Compactness in $l^\infty$
Yes, $A$ is compact. Note that $\ell^\infty$ is complete. Since $A$ is closed, it is complete.
Now, I shall prove that $A$ is totally bounded. Take $r>0$. Take $n\in\mathbb N$ such that $2^{-n}<c$. Let$$A_n=\left\{(a_1,\ldots,a_{n-1})\in\mathbb{R}^{n-1}\,\middle|\,(\forall i\in\{1,2,\ldots,n-1\}):|a_i|\leqslant 2^{-i}\right\}.$$Then $A_n$ is a compact subset of $\mathbb{R}^{n-1}$ (endowed with the $\sup$ metric). So, you can find a finite set $F\subset A_n$ such that the open balls centerered at the elements of $F$ with radius $r$ cover $A_n$. For each $(a_1,\ldots,a_{n-1})\in F$ consider the open ball centered at $(a_1,\ldots,a_{n-1},0,0,\ldots)$ with radius $r$. Then $A$ is contained in the union of these open balls.

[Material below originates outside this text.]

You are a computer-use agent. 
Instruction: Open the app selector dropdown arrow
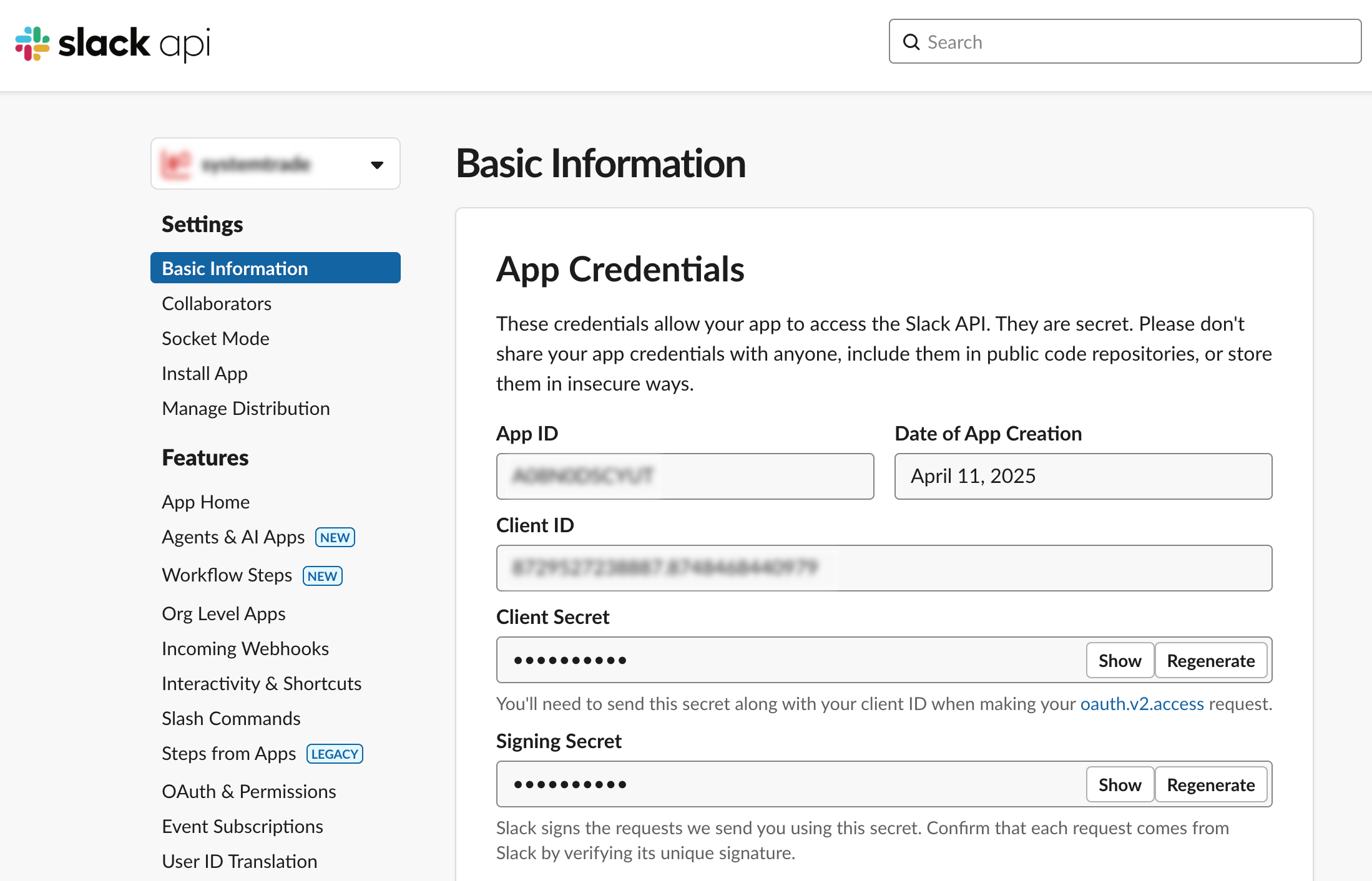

Since $A$ is complete and totally bounded, it is compact.
Hint: Consider the endomorphism $T$ defined by $T(e_n)={{e_n}\over 2^n}$, and $T_n$ defined by $T(e_i)={{e_i}\over 2^i}$ for $i\leq n$, $T(e_i)=0, i>n$. Show that $T=lim_nT_n$, hence $T$ is compact. Show that $A$ is a closed subset of $T(B(0,2))$.
To continue the OP's approach: For the "diagonal subsequence" $(m_n)_{n\in\mathbb N}$ all coordinate sequences $a_k^{m_n}$ converge to $c_k$ and it is enough to show that then $a^{m_n} \to c=(c_1,c_2,c_3,\ldots)$ in $\ell^\infty$. Given $\varepsilon>0$ take $k_0\in \mathbb N$ with $2^{k_0-1}<\varepsilon$. For $k\ge k_0$ and all $n\in\mathbb N$ one has $|a_k^{m_n}-c_k|\le |a_k^{m_n}|+ |c_k| <\varepsilon$ and chosing $n_0$ such that $|a_k^{m_n}-c_k|\le \varepsilon$ for $n\ge n_0$ and $k\in\{1,\ldots,k_0-1\}$ one gets $\|a^{m_n}-c\|_\infty\le\varepsilon$ for $n\ge n_0$.